Extract, exactly as written, all lines of the material below from the line that includes "The image size is (770, 652)." through its last line.

[DATASET ENTRIES]
▽
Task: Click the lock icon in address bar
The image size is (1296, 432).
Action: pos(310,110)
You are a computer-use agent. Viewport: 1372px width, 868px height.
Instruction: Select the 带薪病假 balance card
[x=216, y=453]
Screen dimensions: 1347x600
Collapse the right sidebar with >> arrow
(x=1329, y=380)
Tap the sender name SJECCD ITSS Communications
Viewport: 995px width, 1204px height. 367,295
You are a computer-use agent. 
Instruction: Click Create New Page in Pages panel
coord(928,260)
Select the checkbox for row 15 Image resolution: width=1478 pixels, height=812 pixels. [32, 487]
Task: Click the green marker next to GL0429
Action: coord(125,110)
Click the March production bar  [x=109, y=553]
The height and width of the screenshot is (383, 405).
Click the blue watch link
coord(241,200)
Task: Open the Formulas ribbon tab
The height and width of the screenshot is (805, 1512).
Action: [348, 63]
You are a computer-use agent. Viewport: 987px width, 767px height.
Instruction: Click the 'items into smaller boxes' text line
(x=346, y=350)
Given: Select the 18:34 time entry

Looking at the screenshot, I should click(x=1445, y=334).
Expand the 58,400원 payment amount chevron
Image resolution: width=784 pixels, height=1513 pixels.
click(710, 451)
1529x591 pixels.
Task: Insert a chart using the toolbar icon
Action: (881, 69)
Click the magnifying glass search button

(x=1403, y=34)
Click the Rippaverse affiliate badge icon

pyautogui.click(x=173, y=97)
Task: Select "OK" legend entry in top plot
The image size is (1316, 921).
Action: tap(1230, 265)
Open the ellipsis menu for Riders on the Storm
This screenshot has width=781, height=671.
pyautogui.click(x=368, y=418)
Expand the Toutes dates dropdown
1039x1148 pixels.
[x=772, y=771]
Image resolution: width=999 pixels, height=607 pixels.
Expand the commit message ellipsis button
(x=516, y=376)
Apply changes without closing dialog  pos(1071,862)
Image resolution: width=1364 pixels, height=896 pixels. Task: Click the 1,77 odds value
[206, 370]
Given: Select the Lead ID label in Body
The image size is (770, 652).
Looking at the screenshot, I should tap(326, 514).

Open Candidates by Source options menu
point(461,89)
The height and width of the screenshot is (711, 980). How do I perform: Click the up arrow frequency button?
△
[RESPONSE TO THIS EXERCISE]
The image size is (770, 652).
Looking at the screenshot, I should tap(326, 514).

Open Candidates by Source options menu
point(461,89)
The height and width of the screenshot is (711, 980). How do I perform: Click the up arrow frequency button?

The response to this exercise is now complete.